Weikl made his debut at the Salzburg Festival in 1971 as Melot in Wagner's Tristan und Isolde, at the Bayreuth Festival in 1972 as Wolfram in Tannhäuser, at the Royal Opera House in London in 1975 as Figaro in Rossini's The Barber of Seville, at the Metropolitan Opera in 1977 as Wolfram, and at La Scala in Milan in 1980 as Ford in Verdi's Falstaff.

== Roles ==
Weikl has performed around 120 roles during his career, in five languages. He is known for Hans Sachs in Wagner's Die Meistersinger von Nürnberg, which he has sung in major opera houses of the world. Other roles include:
- The title roles in Mozart's Don Giovanni, Verdi's Rigoletto, Tchaikovsky's Eugene Onegin and Wagner's Der fliegende Holländer
- Count Almaviva in Mozart's Il nozze di Figaro
- Amfortas in Wagner's Parsifal
- Belcore in Donizetti's L'elisir d'amore
- Luna in Verdi' sIl trovatore
- Eisenstein in Die Fledermaus by Johann Strauss
- Ford in Verdi's Falstaff
- Golaud in Debussy's Pelléas et Mélisande
- Guglielmo in Mozart's Così fan tutte
- Jochanaan in Salome by Richard Strauss
- Mandryka in Arabella by Richard Strauss
- Cardinal Morone in Pfitzner's Palestrina
- Rodrigo in Verdi's Don Carlos
- Tomsky in Tchaikovsky's Pique Dame
- Zurga in Bizet's Les pêcheurs de perles
- Wolfram in Wagner's Tannhäuser

== Recordings ==
- Orff's Carmina Burana, with James Levine conducting the Chicago Symphony Orchestra and Chorus, with June Anderson and Philip Creech (1984) (DG)

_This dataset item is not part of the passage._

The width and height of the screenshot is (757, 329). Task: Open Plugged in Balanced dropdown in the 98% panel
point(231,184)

- Eugene Onegin, title role with Georg Solti conducting the orchestra of the Royal Opera House, with Teresa Kubiak, Stuart Burrows, Julia Hamari, and Nicolai Ghiaurov, also used as the score of Petr Weigl's filming of the opera
- Die Fledermaus, with Carlos Kleiber conducting the Orchestra of the Bavarian State Opera, with Hermann Prey, Julia Varady, Lucia Popp, René Kollo, and Ivan Rebroff (1975) (DG)

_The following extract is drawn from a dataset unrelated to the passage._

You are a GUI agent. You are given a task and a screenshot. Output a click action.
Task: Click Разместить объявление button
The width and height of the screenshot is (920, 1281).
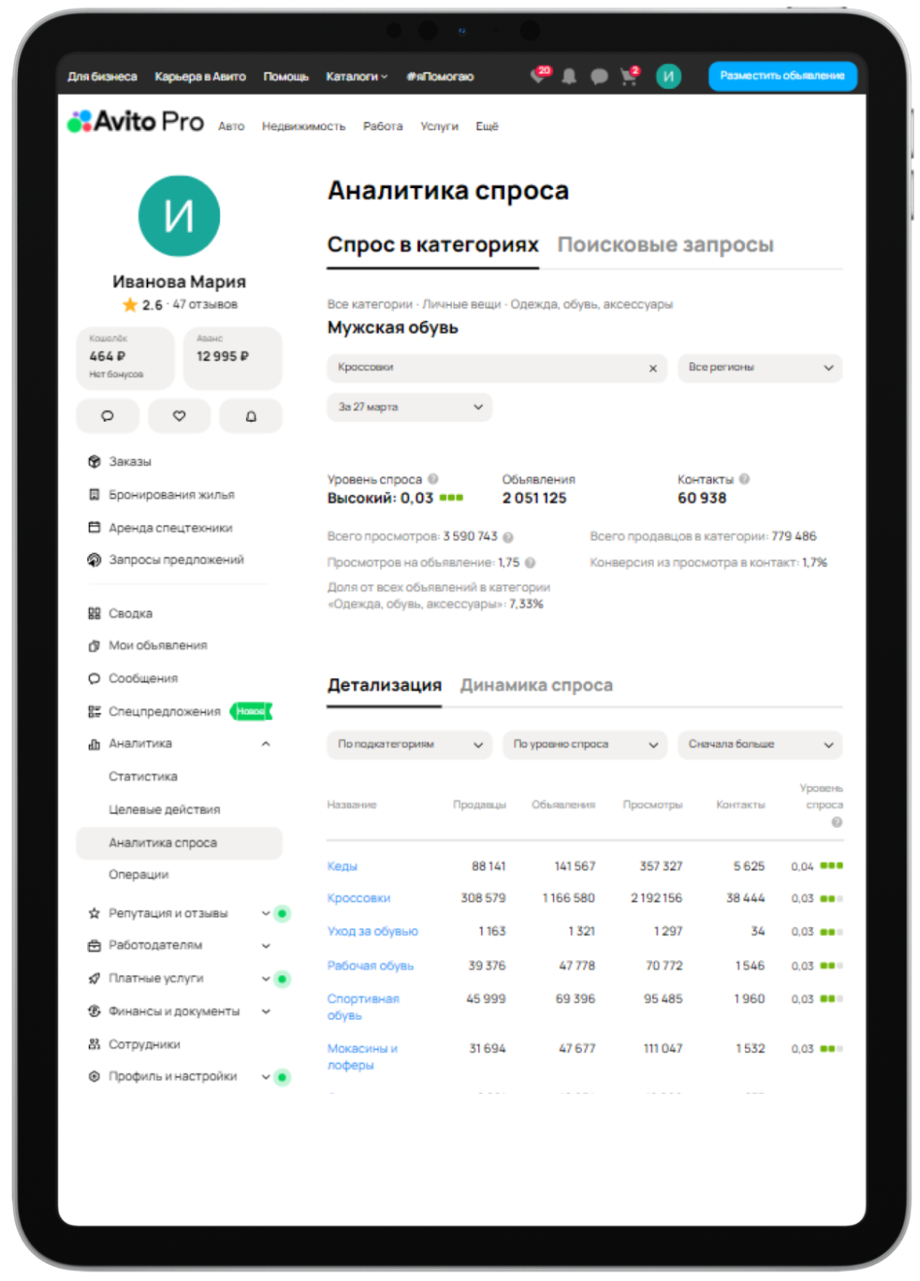782,76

- Der fliegende Holländer, with Giuseppe Sinopoli conducting the Berlin State Opera Orchestra, with Cheryl Studer, Hans Sotin, Plácido Domingo, Peter Seiffert, and Uta Priew (1991)
- Der Freischütz, with Carlos Kleiber conducting the Staatskapelle Dresden, with Gundula Janowitz, Edith Mathis, Peter Schreier, Theo Adam, Siegfried Vogel, Franz Crass, (1973) (DG)
- Wagner's Götterdämmerung, with Levine conducting the Metropolitan Opera Orchestra, with Hildegard Behrens, Reiner Goldberg, Matti Salminen, Hanna Schwarz, Cheryl Studer, Bernd Weikl, Ekkehard Wlaschiha (1991) (1992 Grammy Award for Best Opera Recording)
- Wagner's Lohengrin, with Woldemar Nelsson conducting the Bayreuth Festival, with Peter Hofmann, Karan Armstrong (1982) (CBS)
- Die Meistersinger von Nürnberg, with Horst Stein conducting the Orchester der Bayreuther Festspiele, Siegfried Jerusalem, Hermann Prey, Mari Anne Häggander, Graham Clark. Staged by Wolfgang Wagner, Video Director Brian Large, (1984) (Unitel), VHS
- Parsifal, with Rafael Kubelík conducting the Bavarian Radio Symphony Orchestra, with James King, Kurt Moll and Yvonne Minton, (1980) (Arts Archives, stereo)
- Rigoletto, with Lamberto Gardelli, conducting the Münchner Rundfunkorchester, with Giacomo Aragall and Lucia Popp (1984) (RCA)
- Ermanno Wolf-Ferrari's Il segreto di Susanna, with Lamberto Gardelli, conducting the Orchestra of the Royal Opera House Covent Garden, with Maria Chiara and Omar Godknow (1977) (Decca)
- Eugen d'Albert's Tiefland, Marek Janowski, conducting the Münchner Rundfunkorchester, with Eva Marton and René Kollo (1983) (ARTS 47501-2)
- Ruggero Leoncavallo's La Bohème, with Heinz Wallberg conducting the Munich Symphony Orchestra, with Lucia Popp and Franco Bonisolli. (1982) (Orfeo)
- Johann Rudolf Zumsteeg (1760-1802) Balladen with Wolfgang Sawallisch on piano Die Entführung (The Abduction), Des Pfarrers Tochter von Taubenhain (The Pastor's Daughter of Taubenhain) (1983) (Orfeo)

== Book publications ==
Weikl has published books about German music, including Swastikas on Stage and Freispruch für Richard Wagner? (Acquittal for Richard Wagner?).